Thom et Juilin attirèrent quelques regards mais, heureusement, personne ne jugea nécessaire de venir s’enquérir de leur santé. Peut-être était-ce dû à l’attitude de chien battu qu’ils avaient assis sur leurs tabourets, les épaules basses, les yeux regardant le sol sous leurs bottes. Nul doute qu’ils se savaient bons pour une verte semonce qui leur cinglerait la couenne. Nynaeve assurément avait l’intention de les en gratifier.
Par contre, Elayne eut un « Ah ! » étranglé d’émotion en les voyant et alla en courant se précipiter à genoux près de Thom, toute la colère de l’instant précédent envolée. « Qu’est-ce qui s’est passé ? Oh, Thom, votre pauvre tête. Comme vous devez avoir mal. Cela dépasse mes capacités. Nynaeve va vous emmener à l’intérieur et s’en occuper. Thom, vous êtes trop vieux pour vous fourrer dans des bagarres pareilles. »
Avec indignation, il la repoussa de son mieux tout en maintenant sa compresse en place. « Laissez-moi tranquille, mon petit. J’ai eu pire que ça en tombant du lit. Voulez-vous me laisser en paix ? »
Nynaeve n’avait aucune intention de procéder à des Guérisons, bien qu’étant suffisamment en colère.
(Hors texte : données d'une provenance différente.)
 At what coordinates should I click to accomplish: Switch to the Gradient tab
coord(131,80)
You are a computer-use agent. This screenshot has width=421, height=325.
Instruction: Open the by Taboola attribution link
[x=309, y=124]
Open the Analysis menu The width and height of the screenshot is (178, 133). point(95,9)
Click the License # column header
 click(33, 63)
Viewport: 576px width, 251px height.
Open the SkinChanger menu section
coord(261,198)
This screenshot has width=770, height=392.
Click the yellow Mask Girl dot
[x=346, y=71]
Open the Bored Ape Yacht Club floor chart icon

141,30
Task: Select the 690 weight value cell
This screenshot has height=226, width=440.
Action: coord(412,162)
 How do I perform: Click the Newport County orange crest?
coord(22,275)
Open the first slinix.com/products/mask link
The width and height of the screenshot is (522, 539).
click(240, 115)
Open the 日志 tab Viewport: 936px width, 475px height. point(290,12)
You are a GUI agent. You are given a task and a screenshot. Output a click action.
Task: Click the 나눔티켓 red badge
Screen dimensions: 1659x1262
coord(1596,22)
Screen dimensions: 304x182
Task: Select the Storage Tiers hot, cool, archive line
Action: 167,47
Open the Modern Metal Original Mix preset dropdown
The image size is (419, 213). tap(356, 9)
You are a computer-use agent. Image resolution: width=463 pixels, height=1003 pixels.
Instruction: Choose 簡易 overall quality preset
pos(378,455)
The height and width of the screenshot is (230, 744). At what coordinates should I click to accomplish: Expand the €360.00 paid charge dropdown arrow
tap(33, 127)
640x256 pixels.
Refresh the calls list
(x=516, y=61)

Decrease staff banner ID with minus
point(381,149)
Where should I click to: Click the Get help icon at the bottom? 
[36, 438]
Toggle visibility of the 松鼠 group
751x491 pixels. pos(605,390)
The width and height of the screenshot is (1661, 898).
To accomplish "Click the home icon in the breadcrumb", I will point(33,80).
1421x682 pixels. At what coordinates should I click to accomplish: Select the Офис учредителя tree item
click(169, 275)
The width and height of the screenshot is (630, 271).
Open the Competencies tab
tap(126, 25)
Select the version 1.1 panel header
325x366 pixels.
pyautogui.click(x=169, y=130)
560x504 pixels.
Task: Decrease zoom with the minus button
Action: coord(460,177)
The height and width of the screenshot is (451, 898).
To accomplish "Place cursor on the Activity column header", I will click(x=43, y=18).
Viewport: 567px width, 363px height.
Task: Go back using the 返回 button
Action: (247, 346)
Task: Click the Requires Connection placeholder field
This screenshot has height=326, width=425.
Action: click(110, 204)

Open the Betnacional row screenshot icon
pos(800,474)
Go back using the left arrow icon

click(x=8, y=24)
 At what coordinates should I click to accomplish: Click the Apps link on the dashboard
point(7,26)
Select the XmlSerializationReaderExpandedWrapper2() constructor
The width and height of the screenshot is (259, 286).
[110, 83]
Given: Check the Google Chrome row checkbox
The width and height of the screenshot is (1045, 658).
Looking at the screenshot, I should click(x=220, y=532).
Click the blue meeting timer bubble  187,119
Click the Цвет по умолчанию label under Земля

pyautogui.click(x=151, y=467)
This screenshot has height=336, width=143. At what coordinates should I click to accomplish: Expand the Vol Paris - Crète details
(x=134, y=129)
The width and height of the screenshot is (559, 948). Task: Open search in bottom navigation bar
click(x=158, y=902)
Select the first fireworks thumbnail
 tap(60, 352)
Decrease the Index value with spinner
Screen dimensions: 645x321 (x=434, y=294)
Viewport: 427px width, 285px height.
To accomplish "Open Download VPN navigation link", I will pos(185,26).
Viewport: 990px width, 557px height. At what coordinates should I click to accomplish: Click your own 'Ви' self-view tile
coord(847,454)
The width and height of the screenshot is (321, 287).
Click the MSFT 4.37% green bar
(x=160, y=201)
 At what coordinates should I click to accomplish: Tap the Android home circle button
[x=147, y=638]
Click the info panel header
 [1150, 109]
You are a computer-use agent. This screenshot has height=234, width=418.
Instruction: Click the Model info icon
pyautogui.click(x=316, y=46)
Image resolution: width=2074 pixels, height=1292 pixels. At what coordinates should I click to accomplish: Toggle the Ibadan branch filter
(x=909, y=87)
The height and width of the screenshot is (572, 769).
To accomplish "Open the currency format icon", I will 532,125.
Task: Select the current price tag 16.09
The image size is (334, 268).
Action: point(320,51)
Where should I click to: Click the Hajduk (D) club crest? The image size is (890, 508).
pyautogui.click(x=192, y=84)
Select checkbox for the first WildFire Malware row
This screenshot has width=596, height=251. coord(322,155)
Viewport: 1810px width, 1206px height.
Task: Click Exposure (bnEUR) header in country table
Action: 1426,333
Elle se planta devant Juilin, les poings sur les hanches et sur la figure une expression signifiant « Pas question de raconter des craques, répondez-moi tout de suite ». « Qu’est-ce que c’est que ces manières, de vous esquiver sans m’en parler ? » Autant commencer par souligner à Elayne que ce n’était pas elle qui commandait. « Si vous aviez eu la gorge coupée au lieu d’un œil au beurre noir, comment saurions-nous ce qui vous est arrivé ? Il n’y avait aucune raison pour que vous vous en alliez. Aucune ! Trouver un bateau est une affaire réglée. »
Juilin leva vers elle un regard indigné, en renfonçant sa toque sur son front. « Réglée, hein ? Est-ce pour cela que vous trois vous êtes mises à marcher de long en large comme des… ? » Il s’interrompit comme Thom poussait un grand gémissement et oscillait.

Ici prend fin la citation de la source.